Think of it like a chain: the chain breaks at its weakest link. If one condition is barely satisfied, the entire rule is barely satisfied.
Comparison:
| Rule | μ_feather | μ_temperature | MIN (AND) | AVG (incorrect) |
|---|---|---|---|---|
| A | 0.9 | 0.9 | 0.9 | 0.9 |
| B | 0.9 | 0.1 | 0.1 | 0.5 ← would be misleading |
| C | 0.5 | 0.5 | 0.5 | 0.5 |
Rule B: the temperature is barely optimal (0.1), so even though feathers are great (0.9), the rule should not fire strongly. MIN correctly captures this. AVG would exaggerate.
α = min( μ_feather, μ_temp, μ_humidity )
The minimum is taken across all three inputs.
Rules with a firing strength of 0 are removed — they have no contribution to the output.
The system defines 9 core rules from feather density × temperature combinations, plus 3 humidity enhancement rules and 1 TCI rule = 13 rules total.

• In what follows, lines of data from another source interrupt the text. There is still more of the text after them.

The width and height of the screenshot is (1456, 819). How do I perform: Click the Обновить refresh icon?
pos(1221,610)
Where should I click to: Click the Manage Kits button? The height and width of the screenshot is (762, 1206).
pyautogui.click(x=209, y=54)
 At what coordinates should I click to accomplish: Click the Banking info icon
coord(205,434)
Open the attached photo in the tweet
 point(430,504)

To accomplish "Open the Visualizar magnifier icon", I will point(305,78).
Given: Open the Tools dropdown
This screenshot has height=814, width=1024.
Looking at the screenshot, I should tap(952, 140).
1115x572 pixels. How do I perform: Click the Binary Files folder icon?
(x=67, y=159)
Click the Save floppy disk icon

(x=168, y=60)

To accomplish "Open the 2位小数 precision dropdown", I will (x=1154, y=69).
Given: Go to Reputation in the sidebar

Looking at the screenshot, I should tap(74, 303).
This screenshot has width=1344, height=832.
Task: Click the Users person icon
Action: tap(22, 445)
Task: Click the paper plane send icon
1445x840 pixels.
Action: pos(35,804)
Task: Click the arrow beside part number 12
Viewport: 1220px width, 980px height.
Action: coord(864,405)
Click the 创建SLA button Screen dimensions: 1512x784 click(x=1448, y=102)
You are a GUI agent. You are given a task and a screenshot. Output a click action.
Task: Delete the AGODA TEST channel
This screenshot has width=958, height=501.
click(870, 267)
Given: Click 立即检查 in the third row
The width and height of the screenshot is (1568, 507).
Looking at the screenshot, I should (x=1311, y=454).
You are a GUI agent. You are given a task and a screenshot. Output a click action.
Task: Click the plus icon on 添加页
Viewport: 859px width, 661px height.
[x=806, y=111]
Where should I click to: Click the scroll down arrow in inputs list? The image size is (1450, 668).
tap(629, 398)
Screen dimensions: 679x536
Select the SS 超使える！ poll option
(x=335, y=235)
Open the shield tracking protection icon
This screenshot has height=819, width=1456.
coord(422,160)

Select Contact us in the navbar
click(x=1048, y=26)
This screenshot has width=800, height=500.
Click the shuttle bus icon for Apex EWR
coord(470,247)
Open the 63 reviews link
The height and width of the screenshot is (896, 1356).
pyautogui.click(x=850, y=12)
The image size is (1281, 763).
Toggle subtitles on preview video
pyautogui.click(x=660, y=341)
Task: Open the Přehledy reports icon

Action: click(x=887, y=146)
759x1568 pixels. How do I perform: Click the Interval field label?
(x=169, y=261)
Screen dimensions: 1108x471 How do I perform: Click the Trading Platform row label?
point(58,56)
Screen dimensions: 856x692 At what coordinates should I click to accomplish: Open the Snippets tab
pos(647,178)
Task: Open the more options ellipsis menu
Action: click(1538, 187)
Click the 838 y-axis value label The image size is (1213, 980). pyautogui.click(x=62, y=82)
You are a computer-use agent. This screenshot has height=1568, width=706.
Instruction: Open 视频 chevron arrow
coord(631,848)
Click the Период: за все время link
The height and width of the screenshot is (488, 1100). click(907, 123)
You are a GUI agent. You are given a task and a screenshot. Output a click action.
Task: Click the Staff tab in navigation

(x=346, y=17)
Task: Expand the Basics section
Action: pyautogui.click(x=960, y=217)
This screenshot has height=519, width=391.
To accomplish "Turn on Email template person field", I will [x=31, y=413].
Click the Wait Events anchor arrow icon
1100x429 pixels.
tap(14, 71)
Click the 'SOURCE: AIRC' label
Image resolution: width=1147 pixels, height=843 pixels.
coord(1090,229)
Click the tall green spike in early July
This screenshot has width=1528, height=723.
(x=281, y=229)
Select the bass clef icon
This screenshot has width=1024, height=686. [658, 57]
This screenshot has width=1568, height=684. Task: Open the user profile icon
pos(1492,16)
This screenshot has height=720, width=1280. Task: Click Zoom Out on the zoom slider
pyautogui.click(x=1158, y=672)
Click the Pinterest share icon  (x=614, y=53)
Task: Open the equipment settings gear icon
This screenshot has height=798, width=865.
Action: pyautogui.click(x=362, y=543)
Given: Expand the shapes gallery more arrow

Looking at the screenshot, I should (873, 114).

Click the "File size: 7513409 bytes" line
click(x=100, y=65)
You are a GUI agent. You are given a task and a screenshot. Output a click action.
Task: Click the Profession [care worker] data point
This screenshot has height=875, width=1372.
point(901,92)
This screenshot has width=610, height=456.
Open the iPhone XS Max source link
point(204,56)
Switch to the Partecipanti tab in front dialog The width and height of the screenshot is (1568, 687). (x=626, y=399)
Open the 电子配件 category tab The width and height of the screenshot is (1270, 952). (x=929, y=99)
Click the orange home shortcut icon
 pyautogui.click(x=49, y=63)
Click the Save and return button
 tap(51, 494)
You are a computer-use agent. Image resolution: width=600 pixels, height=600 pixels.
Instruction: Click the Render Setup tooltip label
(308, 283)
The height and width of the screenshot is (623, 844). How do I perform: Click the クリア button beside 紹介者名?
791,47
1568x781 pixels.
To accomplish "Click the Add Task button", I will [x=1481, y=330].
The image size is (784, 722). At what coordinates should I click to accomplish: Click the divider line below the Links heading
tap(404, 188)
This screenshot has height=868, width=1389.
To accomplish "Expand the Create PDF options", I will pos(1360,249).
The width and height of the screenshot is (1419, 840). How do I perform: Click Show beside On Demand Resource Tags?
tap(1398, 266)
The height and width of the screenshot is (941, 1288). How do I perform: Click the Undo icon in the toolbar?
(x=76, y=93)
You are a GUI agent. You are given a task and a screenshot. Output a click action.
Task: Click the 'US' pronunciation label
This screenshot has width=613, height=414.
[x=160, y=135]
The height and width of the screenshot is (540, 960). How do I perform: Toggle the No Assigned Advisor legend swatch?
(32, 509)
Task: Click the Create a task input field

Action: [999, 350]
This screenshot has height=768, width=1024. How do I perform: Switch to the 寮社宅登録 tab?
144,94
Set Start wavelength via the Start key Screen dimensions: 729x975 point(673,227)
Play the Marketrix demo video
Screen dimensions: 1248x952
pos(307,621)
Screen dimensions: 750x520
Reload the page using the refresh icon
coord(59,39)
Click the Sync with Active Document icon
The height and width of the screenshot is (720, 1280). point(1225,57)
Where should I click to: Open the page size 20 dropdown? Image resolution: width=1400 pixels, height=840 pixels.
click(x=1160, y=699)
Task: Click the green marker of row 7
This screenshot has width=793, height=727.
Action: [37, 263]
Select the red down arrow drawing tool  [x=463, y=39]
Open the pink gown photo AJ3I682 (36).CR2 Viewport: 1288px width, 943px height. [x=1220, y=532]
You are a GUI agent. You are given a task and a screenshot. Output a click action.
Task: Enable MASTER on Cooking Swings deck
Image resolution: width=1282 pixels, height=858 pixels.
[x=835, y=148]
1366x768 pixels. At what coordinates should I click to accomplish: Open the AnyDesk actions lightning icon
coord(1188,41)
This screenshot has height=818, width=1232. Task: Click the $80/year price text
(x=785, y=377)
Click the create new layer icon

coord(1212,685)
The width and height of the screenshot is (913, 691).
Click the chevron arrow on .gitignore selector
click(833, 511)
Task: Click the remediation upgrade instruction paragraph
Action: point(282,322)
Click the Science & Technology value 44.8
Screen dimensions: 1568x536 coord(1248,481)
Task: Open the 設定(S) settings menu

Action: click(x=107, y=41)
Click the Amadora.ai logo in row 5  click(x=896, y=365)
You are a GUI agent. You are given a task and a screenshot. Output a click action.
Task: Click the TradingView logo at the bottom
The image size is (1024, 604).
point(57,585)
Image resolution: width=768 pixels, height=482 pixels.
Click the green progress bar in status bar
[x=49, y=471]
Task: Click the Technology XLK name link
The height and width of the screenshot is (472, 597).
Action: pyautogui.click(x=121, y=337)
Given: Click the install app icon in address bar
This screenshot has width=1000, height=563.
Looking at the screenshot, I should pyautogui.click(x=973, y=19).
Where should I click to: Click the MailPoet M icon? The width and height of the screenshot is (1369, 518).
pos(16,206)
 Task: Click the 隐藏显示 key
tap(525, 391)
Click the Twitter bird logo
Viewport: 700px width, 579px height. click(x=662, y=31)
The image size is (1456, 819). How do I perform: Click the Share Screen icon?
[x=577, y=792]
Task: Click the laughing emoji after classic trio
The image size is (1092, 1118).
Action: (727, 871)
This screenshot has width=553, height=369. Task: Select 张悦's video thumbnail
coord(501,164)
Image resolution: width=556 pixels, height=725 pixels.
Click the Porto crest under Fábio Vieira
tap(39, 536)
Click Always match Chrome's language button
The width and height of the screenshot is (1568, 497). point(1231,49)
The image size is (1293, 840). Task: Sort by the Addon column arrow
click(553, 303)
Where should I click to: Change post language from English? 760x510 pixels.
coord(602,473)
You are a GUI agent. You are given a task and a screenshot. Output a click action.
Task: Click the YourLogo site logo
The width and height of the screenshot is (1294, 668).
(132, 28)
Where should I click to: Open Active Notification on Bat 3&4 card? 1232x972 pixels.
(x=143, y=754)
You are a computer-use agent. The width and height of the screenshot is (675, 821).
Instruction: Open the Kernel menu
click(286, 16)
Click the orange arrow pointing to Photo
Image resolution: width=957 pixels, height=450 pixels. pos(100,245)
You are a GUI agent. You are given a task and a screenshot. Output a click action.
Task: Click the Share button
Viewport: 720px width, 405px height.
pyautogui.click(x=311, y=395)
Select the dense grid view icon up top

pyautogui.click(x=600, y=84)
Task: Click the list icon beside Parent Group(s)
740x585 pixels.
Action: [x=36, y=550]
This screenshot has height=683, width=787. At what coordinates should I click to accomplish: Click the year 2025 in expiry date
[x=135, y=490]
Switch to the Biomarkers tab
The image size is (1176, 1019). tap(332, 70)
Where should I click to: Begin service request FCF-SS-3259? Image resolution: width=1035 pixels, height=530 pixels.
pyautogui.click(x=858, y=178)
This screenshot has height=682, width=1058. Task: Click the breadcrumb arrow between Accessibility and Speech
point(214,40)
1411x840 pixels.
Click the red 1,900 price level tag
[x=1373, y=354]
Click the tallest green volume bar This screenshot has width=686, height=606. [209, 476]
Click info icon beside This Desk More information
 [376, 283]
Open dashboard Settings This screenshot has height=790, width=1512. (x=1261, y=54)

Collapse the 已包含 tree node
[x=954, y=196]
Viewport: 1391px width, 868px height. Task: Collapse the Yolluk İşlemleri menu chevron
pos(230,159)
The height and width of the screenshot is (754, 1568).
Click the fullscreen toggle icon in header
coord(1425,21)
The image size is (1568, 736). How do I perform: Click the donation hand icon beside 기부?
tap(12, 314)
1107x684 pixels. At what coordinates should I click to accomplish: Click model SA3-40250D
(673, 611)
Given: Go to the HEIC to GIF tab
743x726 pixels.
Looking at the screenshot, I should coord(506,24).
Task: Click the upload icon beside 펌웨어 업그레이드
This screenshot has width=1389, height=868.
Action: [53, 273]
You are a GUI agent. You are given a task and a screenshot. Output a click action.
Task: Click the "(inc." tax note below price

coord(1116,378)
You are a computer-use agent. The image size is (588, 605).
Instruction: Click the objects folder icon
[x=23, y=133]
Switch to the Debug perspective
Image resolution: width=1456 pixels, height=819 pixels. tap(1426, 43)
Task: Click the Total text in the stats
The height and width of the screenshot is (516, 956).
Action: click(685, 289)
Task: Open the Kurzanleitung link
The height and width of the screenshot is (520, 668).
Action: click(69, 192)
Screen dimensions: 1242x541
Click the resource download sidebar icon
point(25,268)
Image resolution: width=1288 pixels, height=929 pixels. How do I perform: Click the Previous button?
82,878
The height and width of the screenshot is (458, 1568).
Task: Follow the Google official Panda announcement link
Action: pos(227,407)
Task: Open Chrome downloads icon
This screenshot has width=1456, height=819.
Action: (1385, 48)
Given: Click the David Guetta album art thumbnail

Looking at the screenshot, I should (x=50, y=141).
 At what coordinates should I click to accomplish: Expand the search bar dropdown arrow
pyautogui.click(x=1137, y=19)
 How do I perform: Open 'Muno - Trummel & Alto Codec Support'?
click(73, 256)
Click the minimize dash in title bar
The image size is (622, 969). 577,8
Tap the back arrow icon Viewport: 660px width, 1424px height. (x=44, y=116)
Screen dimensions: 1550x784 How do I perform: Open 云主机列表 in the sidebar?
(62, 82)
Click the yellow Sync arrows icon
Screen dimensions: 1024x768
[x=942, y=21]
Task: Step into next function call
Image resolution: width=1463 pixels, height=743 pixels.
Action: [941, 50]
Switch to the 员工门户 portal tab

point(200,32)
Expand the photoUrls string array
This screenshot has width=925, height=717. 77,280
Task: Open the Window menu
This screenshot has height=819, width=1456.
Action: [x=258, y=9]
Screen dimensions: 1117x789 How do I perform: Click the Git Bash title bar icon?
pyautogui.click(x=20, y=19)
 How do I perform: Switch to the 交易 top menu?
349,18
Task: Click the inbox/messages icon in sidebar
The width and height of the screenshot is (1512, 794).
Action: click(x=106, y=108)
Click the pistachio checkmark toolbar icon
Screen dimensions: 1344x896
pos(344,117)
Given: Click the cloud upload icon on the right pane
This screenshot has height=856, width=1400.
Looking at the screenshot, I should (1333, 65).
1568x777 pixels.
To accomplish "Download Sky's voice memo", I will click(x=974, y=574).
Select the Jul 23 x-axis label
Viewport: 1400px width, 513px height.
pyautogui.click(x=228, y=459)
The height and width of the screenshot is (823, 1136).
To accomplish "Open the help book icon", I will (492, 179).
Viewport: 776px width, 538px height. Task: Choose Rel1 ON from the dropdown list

| Rule | Feather | Temperature | Output Center | Logic |
|---|---|---|---|---|
| 1 | HIGH | OPTIMAL | 90% | Best possible conditions |
| 2 | HIGH | COLD | 70% | Dense feathers buffer cold well |
| 3 | HIGH | HOT | 55% | Dense feathers trap heat — some stress |
| 4 | MEDIUM | OPTIMAL | 65% | Adequate but not ideal |
| 5 | MEDIUM | COLD | 50% | Cold partially compensates medium feathers |
| 6 | MEDIUM | HOT | 45% | More vulnerable in heat |
| 7 | LOW | COLD | 25% | Thin feathers + cold = severe stress |
| 8 | LOW | OPTIMAL | 40% | Even ideal weather doesn't fully compensate |
| 9 | LOW | HOT | 20% | Worst combination |
| Rule | Condition | Output Center | Logic |
|---|---|---|---|
| 10 | HIGH feather + OPTIMAL temp + OPTIMAL humidity | 95% | Perfect all-around conditions |
| 11 | HIGH feather + LOW humidity | 35% | Dryness causes respiratory stress |
| 12 | HIGH feather + HIGH humidity | 30% | Excess humidity promotes pathogens |
| Rule | Condition | Output | Logic |
|---|---|---|---|
| 13 | TCI ≥ 0.8 | 20% | Severe heat stress override |
Rule 13 is a threshold rule — it only activates when TCI exceeds 0.8, directly penalizing the output with the TCI value as the firing strength.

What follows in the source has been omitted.